§ What is expected
Your answer should be every line of the records that contains the word "click".

(Stored data entries)
◇ ◇ ◇ ◇ ◇ ◇ ◇

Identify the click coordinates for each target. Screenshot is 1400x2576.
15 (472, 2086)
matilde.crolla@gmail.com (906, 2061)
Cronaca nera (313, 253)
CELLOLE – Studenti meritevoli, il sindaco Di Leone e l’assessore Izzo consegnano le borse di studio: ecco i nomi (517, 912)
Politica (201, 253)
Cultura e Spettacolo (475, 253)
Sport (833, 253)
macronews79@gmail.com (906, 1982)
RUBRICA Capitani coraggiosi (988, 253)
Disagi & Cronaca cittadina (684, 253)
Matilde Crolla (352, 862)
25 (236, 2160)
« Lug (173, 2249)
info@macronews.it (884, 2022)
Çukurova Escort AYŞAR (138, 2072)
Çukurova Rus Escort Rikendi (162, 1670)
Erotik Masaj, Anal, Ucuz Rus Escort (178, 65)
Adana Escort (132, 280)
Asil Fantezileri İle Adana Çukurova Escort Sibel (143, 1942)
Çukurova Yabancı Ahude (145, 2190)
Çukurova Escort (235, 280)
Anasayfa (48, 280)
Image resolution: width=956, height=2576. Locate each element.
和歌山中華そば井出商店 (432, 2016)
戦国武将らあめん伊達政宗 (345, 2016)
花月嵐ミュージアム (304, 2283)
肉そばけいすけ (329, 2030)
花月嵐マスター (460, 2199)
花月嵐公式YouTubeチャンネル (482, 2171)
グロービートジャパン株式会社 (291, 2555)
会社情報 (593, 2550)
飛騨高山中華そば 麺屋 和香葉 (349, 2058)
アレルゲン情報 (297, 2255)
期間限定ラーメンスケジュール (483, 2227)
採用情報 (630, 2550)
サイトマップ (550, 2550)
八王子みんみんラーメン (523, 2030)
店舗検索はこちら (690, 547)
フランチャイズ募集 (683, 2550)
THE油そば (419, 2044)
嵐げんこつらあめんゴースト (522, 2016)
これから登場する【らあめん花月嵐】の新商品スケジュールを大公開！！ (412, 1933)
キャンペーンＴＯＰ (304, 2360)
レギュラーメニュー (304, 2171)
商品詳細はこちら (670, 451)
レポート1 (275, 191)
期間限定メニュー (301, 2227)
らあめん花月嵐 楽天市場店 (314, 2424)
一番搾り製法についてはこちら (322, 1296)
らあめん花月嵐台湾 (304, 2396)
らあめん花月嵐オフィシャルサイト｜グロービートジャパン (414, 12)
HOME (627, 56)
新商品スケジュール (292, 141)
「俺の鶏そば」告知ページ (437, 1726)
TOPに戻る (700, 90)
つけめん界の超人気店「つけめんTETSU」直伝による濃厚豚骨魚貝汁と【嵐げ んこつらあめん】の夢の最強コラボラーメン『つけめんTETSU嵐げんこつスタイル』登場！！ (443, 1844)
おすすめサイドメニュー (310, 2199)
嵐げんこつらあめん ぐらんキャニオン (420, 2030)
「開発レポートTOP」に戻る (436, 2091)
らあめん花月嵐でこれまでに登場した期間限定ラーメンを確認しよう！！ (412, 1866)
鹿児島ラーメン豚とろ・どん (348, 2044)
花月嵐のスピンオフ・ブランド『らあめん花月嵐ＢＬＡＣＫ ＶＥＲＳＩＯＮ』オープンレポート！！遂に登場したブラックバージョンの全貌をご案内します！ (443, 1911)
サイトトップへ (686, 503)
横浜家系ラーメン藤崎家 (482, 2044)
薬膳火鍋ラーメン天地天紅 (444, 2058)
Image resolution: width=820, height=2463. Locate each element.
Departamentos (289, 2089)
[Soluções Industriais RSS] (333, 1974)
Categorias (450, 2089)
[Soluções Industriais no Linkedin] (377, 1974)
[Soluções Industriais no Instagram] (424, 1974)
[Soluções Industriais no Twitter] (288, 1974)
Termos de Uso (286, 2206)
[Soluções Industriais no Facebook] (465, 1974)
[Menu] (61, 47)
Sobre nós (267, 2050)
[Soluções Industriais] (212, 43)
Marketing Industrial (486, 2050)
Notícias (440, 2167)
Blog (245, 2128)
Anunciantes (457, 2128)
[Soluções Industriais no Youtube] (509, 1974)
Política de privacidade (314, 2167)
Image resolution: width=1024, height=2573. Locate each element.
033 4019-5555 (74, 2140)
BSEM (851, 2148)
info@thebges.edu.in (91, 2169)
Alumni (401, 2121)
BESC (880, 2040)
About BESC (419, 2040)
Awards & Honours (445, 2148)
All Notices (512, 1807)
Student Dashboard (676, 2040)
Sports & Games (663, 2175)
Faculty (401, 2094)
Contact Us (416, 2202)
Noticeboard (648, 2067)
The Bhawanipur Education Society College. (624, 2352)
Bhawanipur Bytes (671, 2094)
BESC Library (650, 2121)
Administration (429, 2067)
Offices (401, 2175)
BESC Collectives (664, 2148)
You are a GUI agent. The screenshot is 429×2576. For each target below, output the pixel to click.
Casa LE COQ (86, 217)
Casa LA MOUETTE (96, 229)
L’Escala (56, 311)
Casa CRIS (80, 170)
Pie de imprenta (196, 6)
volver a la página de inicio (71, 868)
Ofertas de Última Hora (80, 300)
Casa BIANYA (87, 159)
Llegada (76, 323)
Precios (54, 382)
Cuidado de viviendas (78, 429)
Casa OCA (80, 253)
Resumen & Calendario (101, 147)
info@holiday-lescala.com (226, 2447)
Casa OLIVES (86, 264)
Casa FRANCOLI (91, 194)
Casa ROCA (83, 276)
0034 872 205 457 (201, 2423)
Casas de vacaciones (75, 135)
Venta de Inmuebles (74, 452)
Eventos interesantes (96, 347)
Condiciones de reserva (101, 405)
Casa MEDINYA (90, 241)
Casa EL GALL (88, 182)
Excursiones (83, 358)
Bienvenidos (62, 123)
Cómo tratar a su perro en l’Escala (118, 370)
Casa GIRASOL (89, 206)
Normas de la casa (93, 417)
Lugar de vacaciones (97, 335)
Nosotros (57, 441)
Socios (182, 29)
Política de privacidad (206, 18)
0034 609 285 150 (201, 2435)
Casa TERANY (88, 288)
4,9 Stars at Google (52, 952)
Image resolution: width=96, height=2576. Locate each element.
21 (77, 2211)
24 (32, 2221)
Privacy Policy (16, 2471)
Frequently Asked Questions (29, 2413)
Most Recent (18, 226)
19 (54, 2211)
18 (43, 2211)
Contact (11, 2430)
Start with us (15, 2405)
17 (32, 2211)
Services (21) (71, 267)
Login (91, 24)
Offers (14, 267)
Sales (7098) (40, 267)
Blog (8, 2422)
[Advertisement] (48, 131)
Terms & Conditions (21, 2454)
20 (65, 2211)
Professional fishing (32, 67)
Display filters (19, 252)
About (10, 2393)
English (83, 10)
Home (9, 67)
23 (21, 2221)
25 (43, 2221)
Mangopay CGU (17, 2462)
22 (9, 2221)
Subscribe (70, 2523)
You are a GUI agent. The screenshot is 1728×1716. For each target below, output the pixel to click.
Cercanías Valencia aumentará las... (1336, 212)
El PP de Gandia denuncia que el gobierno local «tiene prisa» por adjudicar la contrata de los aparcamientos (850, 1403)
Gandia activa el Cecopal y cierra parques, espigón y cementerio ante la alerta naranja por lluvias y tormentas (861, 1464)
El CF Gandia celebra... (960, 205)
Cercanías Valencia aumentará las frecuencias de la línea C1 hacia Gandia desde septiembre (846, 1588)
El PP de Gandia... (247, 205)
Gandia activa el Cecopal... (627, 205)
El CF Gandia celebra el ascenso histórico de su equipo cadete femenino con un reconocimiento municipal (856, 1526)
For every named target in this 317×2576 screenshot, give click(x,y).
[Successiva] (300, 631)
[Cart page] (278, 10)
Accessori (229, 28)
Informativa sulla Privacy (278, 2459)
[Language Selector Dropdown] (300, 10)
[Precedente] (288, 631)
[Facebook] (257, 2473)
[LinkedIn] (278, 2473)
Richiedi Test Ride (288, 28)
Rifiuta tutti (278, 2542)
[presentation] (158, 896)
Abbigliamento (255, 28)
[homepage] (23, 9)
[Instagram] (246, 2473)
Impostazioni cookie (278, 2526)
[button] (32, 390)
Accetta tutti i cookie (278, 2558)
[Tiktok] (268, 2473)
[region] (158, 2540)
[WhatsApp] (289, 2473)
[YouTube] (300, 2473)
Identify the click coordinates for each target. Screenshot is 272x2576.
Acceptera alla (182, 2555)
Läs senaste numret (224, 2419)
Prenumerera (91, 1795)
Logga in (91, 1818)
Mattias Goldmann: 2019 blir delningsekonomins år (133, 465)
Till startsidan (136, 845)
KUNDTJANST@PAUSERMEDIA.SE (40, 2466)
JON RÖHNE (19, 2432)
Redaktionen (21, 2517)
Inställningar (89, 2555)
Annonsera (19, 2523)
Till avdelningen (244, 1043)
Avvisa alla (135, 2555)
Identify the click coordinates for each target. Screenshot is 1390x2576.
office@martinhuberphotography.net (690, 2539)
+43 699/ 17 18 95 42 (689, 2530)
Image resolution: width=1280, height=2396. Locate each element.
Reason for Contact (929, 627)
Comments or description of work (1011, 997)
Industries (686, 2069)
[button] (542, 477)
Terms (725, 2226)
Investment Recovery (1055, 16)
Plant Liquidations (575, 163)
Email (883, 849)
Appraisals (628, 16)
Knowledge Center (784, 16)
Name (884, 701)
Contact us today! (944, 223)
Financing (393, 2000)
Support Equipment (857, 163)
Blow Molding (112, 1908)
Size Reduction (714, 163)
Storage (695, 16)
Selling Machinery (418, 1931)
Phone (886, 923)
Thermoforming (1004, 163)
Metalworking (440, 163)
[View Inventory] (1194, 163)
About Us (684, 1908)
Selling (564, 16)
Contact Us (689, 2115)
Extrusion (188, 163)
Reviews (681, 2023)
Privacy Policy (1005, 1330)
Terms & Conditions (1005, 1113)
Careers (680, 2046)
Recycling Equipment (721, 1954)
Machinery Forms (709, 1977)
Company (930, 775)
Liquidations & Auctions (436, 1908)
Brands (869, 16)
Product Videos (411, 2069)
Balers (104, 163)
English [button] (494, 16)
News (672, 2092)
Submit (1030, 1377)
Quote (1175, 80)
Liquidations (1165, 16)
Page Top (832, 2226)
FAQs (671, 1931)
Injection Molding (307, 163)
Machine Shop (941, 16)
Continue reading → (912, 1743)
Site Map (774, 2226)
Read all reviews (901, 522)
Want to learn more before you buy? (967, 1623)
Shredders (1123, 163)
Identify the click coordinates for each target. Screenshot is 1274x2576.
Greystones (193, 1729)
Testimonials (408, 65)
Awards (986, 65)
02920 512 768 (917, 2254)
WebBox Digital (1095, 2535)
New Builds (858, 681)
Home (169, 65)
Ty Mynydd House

◇ ◇ ◇ ◇ ◇ ◇ ◇

§ Exercise output
Identify the click coordinates for each target. Screenshot is 1400x2576.
You are a GUI agent. The screenshot is 429×2576. For each target below, output the pixel to click.
You are a GUI agent. The screenshot is 1728×1716. For each target below, output the pixel to click.
For every named target in this 317×2576 screenshot, give click(x,y).
Identify the click coordinates for each target. Screenshot is 272x2576.
Identify the click coordinates for each target. Screenshot is 1390x2576.
Identify the click coordinates for each target. Screenshot is 1274x2576.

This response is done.